In dieser Hinsicht ist die deutsche Übersetzung von Yann Martels "Beatrice and Virgil" (Ein Hemd des 20. Jahrhunderts; Frankfurt/Main 2010) sehr aufschlussreich. Yann Martel thematisiert dort die Erzählbarkeit der großen Menschheitsverbrechen des 20. Jahrhunderts. In einer Szene diskutieren Beatrice (ein Esel) und Vergil (ein Affe), welchen Namen sie dem durchlebten Schrecken geben können:

BEATRICE: Wie sollen wir es nennen?

VERGIL: Das ist eine gute Frage.

BEATRICE: Die Vorfälle?

VERGIL: Nicht deutlich genug. Und es steckt auch kein Urteil darin. Der Name muss das Wesen ausdrücken.

BEATRICE: Das Undenkbare? Das Unvorstellbare?

VERGIL: Was sollen wir uns dann überhaupt damit abgeben, wenn es undenkbar oder unvorstellbar ist?

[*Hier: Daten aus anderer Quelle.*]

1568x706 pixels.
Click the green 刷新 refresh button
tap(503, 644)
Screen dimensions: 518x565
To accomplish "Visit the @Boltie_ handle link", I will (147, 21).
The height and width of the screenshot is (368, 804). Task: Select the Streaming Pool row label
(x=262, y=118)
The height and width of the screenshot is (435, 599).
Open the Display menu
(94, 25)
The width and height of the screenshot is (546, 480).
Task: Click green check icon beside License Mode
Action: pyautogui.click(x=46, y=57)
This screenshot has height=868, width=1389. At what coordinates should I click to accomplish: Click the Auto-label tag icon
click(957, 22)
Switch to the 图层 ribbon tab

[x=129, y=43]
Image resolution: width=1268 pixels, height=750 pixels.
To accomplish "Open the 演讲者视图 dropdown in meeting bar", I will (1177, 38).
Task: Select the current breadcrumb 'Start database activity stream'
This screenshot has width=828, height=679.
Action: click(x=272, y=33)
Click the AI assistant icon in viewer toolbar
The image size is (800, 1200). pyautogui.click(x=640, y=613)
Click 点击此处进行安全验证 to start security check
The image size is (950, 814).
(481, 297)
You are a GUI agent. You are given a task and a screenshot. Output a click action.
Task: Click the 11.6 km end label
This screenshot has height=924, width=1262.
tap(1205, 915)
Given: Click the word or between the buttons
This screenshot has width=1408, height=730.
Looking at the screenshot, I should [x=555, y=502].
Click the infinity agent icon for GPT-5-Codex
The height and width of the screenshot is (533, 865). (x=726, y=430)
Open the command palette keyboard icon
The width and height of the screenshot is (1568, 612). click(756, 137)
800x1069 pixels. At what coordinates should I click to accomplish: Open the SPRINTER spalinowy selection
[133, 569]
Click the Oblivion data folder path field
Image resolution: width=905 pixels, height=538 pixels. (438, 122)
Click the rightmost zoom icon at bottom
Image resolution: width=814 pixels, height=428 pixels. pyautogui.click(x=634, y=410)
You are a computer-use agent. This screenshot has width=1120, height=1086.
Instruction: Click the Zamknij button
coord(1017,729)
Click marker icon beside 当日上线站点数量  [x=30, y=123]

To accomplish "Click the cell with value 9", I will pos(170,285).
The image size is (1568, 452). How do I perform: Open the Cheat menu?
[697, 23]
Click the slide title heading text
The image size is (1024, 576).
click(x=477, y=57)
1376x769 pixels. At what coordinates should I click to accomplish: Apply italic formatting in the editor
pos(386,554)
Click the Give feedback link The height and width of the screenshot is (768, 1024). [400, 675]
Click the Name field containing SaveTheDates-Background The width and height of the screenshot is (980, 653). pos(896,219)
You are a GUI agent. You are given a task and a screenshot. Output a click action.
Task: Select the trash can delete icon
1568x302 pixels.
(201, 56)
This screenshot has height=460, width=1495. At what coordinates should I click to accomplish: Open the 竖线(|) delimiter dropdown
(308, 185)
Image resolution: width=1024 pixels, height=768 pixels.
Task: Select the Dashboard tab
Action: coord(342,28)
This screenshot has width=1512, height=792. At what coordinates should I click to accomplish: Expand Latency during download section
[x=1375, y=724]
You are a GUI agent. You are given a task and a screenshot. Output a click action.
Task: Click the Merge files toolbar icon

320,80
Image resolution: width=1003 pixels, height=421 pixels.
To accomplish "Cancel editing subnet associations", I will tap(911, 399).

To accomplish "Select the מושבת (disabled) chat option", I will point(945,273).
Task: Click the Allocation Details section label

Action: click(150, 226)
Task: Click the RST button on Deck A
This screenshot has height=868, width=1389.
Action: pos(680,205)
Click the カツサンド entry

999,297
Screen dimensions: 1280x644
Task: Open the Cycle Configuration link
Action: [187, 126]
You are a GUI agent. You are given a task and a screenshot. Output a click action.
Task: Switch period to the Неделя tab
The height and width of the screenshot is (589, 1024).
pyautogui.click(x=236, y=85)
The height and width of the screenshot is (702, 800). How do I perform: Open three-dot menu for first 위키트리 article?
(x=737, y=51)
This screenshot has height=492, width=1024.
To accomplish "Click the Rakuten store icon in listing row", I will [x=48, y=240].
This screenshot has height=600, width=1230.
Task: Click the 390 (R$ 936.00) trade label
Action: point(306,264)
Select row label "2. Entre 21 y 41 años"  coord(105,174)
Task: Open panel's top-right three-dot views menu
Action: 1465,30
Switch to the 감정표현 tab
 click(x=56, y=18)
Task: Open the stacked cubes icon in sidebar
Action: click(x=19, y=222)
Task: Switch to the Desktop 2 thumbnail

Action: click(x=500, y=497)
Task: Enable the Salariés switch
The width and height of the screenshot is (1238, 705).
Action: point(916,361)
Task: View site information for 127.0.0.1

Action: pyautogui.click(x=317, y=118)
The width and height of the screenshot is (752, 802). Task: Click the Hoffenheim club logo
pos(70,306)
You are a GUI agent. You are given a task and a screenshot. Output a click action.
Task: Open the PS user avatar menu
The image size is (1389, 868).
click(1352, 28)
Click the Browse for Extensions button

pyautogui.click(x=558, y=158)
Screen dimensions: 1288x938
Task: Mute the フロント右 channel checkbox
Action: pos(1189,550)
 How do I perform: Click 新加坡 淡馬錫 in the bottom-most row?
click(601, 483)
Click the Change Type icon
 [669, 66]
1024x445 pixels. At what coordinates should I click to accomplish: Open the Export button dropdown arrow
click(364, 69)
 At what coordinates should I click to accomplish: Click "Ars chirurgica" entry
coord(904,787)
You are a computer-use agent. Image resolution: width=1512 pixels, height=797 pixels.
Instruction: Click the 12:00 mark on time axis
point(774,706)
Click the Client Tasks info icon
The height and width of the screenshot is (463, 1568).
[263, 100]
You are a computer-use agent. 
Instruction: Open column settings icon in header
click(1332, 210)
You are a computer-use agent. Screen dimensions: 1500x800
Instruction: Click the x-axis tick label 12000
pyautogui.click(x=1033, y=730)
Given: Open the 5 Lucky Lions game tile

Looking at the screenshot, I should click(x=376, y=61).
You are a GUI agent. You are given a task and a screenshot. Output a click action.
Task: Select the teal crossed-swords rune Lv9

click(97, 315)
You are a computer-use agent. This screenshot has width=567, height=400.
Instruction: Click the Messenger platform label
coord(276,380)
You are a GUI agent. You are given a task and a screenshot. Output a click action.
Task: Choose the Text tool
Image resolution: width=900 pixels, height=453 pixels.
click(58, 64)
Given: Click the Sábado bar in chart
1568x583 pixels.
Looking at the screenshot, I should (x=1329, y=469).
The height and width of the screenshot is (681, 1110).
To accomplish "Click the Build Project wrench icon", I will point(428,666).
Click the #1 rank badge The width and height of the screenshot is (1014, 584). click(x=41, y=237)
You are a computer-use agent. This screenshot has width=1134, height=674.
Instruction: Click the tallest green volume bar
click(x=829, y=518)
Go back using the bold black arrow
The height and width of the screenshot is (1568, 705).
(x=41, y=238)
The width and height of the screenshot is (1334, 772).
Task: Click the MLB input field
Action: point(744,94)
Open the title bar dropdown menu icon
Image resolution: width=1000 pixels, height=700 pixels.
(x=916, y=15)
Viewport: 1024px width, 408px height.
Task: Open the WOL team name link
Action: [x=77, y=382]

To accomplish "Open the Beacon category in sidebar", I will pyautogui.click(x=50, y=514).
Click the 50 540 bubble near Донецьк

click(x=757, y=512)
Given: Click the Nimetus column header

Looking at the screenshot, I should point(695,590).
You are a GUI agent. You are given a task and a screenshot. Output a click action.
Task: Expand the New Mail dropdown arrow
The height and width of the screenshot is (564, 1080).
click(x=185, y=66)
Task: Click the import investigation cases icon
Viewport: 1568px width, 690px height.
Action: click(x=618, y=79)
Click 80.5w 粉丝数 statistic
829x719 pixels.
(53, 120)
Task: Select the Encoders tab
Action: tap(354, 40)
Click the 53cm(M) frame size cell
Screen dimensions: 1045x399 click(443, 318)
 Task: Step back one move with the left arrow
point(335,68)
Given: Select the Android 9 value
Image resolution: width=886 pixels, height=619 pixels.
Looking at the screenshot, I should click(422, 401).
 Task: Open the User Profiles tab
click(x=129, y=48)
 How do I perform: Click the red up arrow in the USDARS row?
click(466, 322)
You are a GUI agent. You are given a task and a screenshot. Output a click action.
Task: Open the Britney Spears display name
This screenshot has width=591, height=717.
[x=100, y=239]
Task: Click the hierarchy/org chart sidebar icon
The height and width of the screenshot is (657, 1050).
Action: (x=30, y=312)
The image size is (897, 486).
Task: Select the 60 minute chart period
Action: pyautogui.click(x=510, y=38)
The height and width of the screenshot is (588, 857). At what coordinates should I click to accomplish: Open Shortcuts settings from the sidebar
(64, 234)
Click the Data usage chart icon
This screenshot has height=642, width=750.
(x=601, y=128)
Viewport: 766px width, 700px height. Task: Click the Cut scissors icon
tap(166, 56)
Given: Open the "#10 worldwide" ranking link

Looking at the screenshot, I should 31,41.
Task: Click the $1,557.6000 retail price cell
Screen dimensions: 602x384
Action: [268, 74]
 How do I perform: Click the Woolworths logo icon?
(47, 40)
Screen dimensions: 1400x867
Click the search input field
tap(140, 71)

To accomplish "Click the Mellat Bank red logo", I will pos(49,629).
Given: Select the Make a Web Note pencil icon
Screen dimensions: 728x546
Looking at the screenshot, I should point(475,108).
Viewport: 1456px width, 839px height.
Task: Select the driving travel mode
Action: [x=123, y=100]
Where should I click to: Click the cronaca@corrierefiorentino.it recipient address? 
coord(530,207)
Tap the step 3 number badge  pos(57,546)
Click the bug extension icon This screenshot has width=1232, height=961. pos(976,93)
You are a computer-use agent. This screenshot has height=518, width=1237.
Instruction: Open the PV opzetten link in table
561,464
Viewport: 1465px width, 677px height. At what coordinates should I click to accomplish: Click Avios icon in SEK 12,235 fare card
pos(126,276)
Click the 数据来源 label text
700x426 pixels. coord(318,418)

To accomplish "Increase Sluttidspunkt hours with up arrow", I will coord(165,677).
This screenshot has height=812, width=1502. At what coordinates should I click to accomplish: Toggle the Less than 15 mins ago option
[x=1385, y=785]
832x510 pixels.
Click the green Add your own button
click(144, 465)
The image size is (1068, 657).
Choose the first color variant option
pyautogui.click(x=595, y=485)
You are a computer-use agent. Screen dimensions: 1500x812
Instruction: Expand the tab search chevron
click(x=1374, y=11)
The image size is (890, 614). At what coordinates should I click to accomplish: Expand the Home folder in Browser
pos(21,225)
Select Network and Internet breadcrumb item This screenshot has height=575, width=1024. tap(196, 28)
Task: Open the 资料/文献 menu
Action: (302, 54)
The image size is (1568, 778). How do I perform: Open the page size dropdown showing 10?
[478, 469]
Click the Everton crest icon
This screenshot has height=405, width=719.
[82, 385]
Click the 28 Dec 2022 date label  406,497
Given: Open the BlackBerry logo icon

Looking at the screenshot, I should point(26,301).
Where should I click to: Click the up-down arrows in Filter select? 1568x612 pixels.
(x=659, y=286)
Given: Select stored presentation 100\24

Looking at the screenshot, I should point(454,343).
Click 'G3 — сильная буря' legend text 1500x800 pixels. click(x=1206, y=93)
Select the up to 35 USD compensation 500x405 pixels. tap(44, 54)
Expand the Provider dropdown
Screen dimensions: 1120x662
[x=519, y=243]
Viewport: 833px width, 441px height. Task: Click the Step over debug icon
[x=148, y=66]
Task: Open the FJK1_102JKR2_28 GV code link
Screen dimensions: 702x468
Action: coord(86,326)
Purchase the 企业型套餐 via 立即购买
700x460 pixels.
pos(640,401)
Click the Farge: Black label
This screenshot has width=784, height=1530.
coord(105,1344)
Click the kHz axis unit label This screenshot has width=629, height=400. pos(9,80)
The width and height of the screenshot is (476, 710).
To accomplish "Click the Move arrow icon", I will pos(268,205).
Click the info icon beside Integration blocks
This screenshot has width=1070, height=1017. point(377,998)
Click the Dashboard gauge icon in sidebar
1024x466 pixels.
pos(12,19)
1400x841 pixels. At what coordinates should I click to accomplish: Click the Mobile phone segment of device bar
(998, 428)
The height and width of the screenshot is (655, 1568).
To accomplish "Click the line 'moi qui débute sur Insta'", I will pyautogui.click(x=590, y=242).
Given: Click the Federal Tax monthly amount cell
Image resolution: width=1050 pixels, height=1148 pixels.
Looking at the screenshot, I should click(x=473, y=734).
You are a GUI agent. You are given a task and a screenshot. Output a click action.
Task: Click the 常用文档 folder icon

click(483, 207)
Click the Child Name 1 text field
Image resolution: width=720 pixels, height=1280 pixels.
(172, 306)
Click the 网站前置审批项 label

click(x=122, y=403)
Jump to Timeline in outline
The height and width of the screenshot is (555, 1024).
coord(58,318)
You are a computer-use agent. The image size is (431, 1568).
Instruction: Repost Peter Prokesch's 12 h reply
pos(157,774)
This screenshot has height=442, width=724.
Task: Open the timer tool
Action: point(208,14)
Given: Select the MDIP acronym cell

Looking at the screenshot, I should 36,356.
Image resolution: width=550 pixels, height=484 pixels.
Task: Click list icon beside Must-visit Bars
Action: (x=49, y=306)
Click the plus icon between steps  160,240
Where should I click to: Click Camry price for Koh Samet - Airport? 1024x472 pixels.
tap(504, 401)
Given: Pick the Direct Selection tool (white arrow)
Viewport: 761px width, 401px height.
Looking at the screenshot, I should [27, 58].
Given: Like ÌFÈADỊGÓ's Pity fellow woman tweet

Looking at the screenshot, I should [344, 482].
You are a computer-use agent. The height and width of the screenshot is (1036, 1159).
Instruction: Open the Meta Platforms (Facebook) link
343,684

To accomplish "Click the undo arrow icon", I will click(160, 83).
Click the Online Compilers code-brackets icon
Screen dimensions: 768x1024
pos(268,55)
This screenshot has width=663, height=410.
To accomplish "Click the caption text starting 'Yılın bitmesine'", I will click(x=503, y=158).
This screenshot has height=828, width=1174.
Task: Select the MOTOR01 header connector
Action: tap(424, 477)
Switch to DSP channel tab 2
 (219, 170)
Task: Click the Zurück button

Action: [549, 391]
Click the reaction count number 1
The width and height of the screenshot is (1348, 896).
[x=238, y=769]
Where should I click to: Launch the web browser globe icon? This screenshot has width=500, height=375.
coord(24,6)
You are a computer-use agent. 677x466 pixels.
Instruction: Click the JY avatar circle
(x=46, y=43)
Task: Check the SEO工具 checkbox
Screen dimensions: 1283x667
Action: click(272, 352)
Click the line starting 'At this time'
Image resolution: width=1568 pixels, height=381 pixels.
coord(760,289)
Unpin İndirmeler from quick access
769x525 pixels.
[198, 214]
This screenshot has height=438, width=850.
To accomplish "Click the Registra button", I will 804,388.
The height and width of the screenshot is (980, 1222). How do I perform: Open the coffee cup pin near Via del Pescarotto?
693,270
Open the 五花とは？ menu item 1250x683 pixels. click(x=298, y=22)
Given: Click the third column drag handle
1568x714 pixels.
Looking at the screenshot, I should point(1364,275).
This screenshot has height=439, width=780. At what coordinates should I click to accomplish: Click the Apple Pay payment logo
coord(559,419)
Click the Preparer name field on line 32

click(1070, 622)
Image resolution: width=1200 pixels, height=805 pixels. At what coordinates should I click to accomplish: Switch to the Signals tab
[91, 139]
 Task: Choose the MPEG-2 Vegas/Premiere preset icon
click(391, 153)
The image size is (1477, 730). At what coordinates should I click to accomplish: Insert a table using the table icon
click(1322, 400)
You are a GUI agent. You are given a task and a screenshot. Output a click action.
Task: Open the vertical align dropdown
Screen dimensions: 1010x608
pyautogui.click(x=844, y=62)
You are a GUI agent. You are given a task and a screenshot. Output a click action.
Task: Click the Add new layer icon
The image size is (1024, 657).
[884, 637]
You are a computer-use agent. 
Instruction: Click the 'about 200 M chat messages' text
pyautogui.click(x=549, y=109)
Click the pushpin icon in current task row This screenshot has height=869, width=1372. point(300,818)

BEATRICE: Das Unbenennbare?

VERGIL: Wenn wir es nicht einmal benennen können, wie können wir dann darüber reden?

ВEАTRIСE: Die Sintflut?

VERGIL: Mit dem Wetter hatte das nichts zu tun.

BEATRICE: Die Katastrophe?

VERGIL: Das könnte alles sein, Flut, Erdbeben, ein Grubenunglück.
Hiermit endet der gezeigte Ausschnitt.